**Krótkie zadanie:** Kontynuuj tekst o śmiertelnym wypadku na Słowacji, zaczynając zaraz po jego ostatnim zdaniu.

**Pokazany tekst:**
=====

Michał wybiegł z auta i próbował ratować ojca. Pomagali mu inni kierowcy. - Nie wiem, czy sprawcy wypadku pomagali. Wszystko działo się tak szybko. Było dużo ludzi, którzy pomagali. Wybiegłem z auta, ale jak zobaczyłem tatę, że jest zakleszczony, tylko leżał i nic nie mówił, to już wiedziałem, że jest źle - dodał.
Syn zabitego przyznał, że ojca nie dało się wyciągnąć z auta. - Trzeba było czekać na straż pożarną. Ale wtedy było już bardzo źle - powiedział.
Stefan Onczo zmarł w drodze do szpitala. Miał 57 lat.
Podczas mszy pogrzebowej duchowny zwrócił uwagę, że "minął rok, odkąd matka zmarłego pochowała jeszcze młodszego syna, a dziś stoi nad trumną kolejnego syna, który zginął przez arogancję kierowcy".
Tragiczny wypadek poruszył całą Słowację
Wypadek, w którym zginął Słowak, odbił się szerokim echem w kraju i za granicą. - Nasze teksty w każdym miesiącu czyta około 600 tysięcy ludzi, a tylko te cztery o polskich kierowcach aż 200 tysięcy. To ludzi bardzo interesuje - powiedział Martin Pavelek z "MY Orava SME".
Dziennikarz lokalnej gazety opowiedział, dlaczego drogowe "wyczyny" Polaków poruszyły nie tylko okolicznych mieszkańców, ale i całą Słowację. - Właśnie oglądając to nagranie, ludzie zrozumieli, że to nie ani gra komputerowa, ani film. To po prostu rzeczywistość - powiedział.
Fatalna opinia o polskich kierowcach
Polscy kierowcy mają w tej części kraju fatalną opinię. Mieszkańcy uważają, że Polacy specjalnie urządzają sobie wyścigi na ich drogach. - Polscy kierowcy jeżdżą tu bardzo szybko - oceniła jedna z mieszkanek Orawskiego Podzamcza. - Często jeżdżę do Polski, do Gdańska i nad jeziora, i tam są normalni kierowcy - dodała inna.

=====

[Dane wskazań dla zrzutów ekranu]
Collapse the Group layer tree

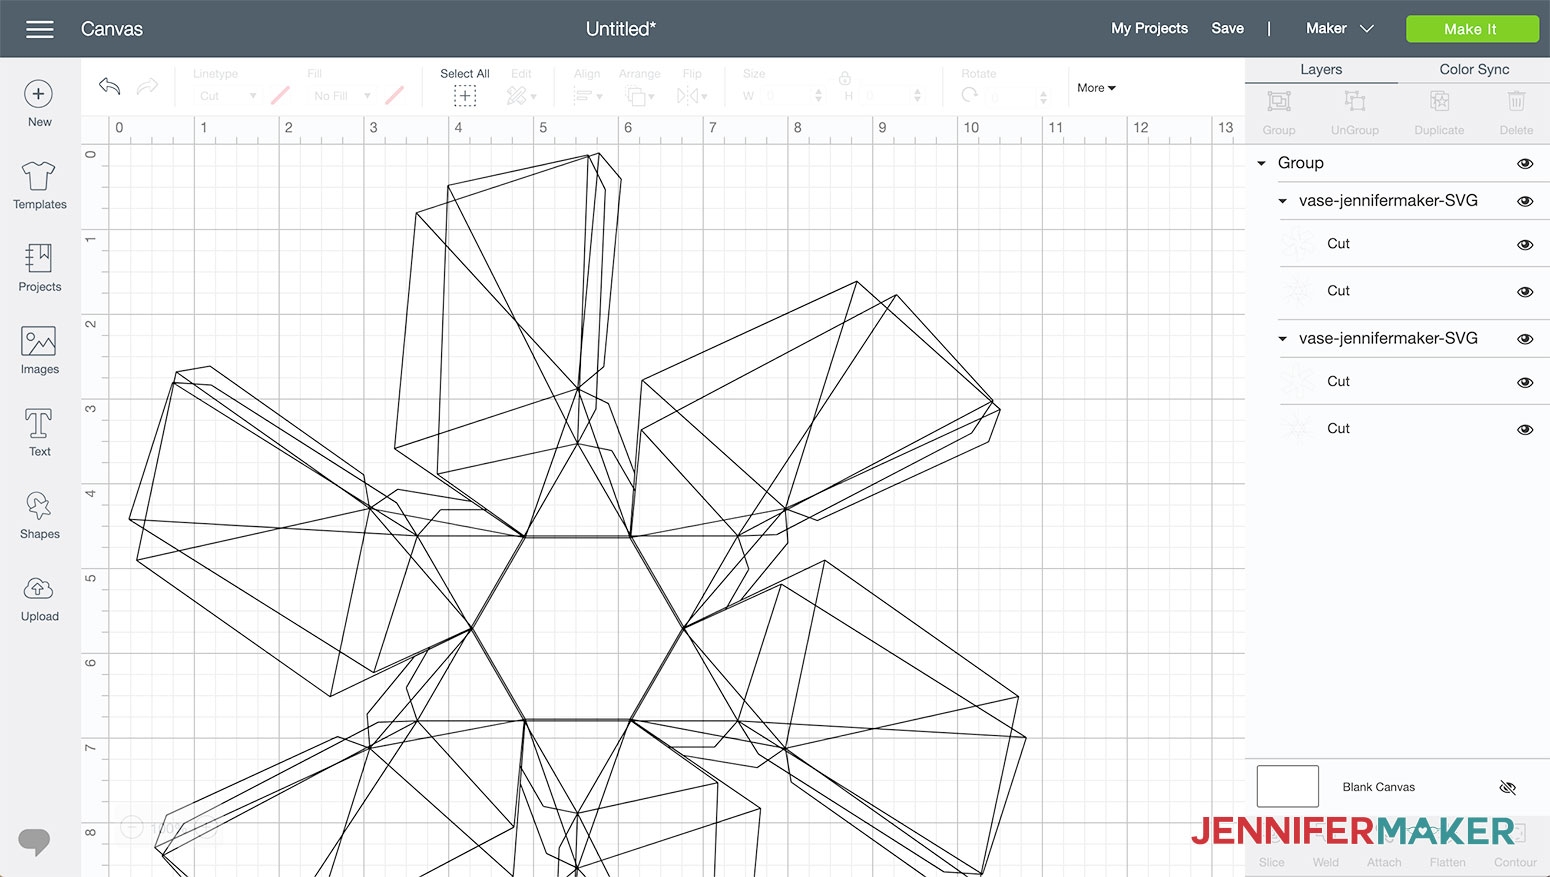[1261, 163]
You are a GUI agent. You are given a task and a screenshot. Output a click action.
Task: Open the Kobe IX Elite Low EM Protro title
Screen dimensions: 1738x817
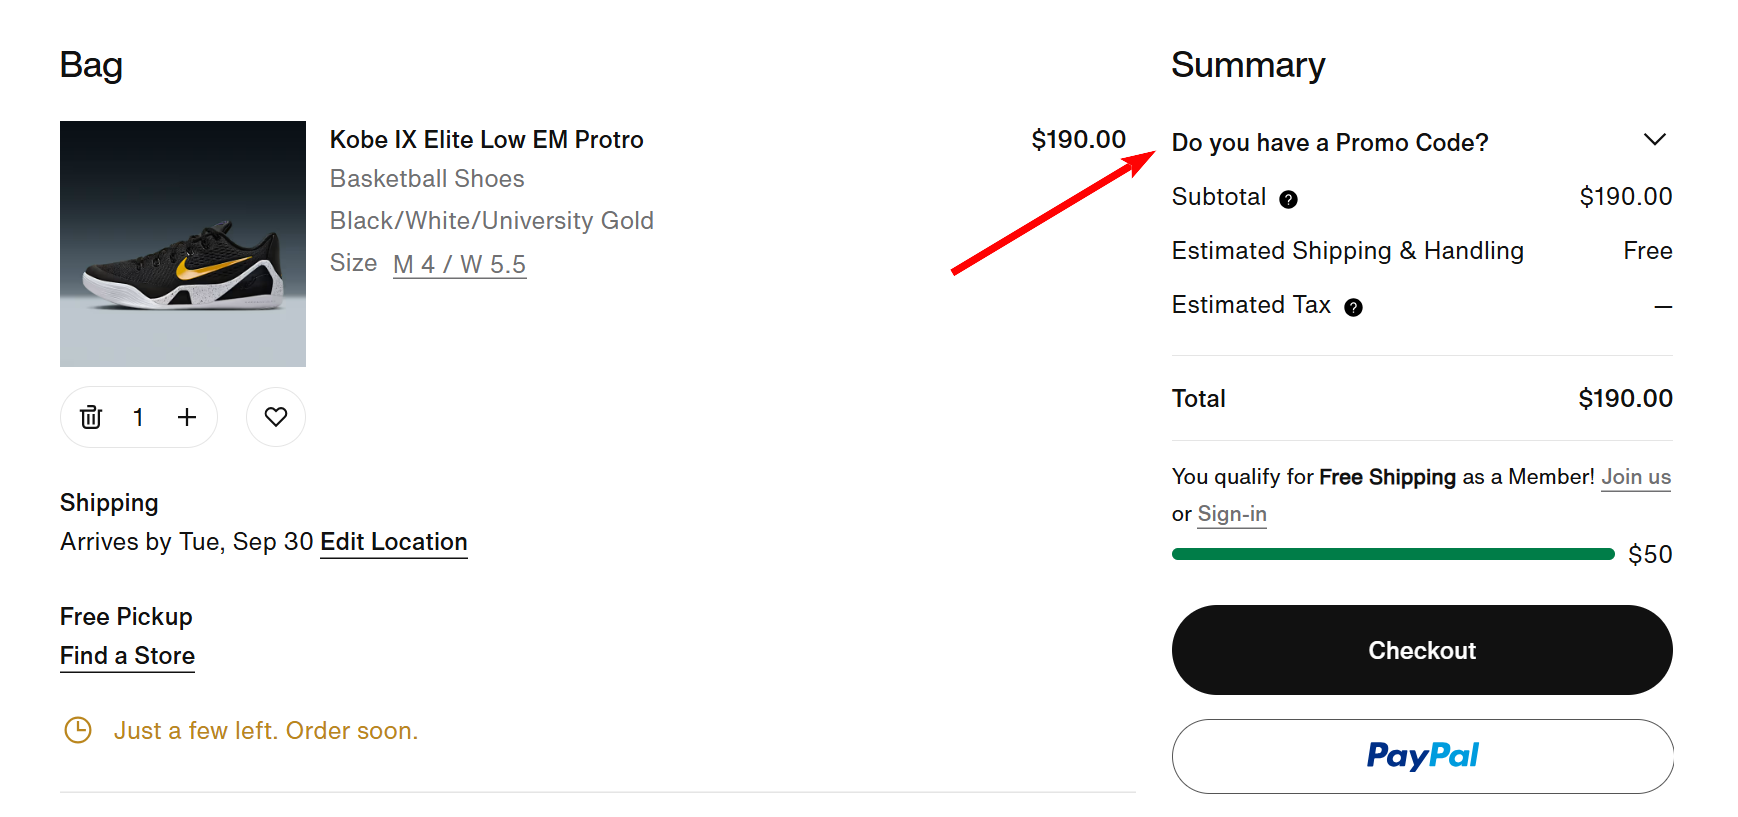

=====

**Wynik zadania:**
- Ludzie są bardzo źli na to, co się stało. Myślę, że Polacy nie jeżdżą w taki sposób po Polsce, tylko tutaj, po Słowacji i specjalnie po to tutaj przyjechali - stwierdziła kobieta z Orawskiego Podzamcza.
- Jest grupa polskich kierowców odbieranych na Słowacji bardzo negatywnie. To Polacy, którzy pracują w Austrii. W piątki wracają przez Słowację do Polski, a w niedzielę z powrotem do Austrii. Mają mało czasu i dlatego jeżdżą szybko i arogancko. Bardzo podobnie do tych, którzy spowodowali wypadek - powiedział Martin Pavelek.
- Półtora roku temu Polak zabił na drodze matkę mojego kolegi. Prawdopodobnie pracował tamtego dnia dwadzieścia cztery godziny bez przerwy - powiedział Michal Polunc, sąsiad i przyjaciel ofiary wypadku.
"Był żywicielem rodziny"
Stefan Onczo był budowlańcem. Pracował w firmie, która zajmowała się między innymi budową dróg. Uwielbiał także chodzić po górach. - Kochał góry. Tatry były ulubione - przyznał Michał Onczo. - Byliśmy razem w Zakopanem. Często chodziliśmy razem po polskich górach - dodał Jan Cerven, sąsiad i przyjaciel Stefana Onczo.
- Stefan był dobrym człowiekiem, sportowcem, dobrym kolegą. Jak trzeba było, to mi pomagał. Często się spotykaliśmy. Grillowaliśmy i razem żartowaliśmy - wspominał Polunc.
- Ojciec był żywicielem rodziny, a ja jestem jego jedynym synem. Nie mam rodzeństwa i teraz sam będę musiał zajmować się mamą. Jest ciężko. Mama ma wiele złamań w całym ciele i nie jest w stanie sama funkcjonować. Muszę się nią opiekować 24 godziny na dobę - powiedział Michał. - Rodzina, przyjaciele i sąsiedzi pomagają nam, jak tylko mogą, ale brakuje nam taty. Jest nam bardzo ciężko - dodał.
Znajomi i przyjaciele już zbierają pieniądze, żeby pomóc rodzinie Stefana. - Wszyscy będziemy się składać na rodzinę Stefana. Cała ulica - poinformowała sąsiadka Katarina Dopacirova.
- Słowacka policja poinformowała mnie, że ludzie z Polski już zorganizowali zbiórkę, za co im bardzo dziękuję. Nie mam żalu do wszystkich Polaków. Pracowałem latem w Niemczech. Poznałem tam wielu Polaków, bardzo dobrych ludzi. Nie spotkałem tam złego Polaka - podkreślał syn Stefana Onczo.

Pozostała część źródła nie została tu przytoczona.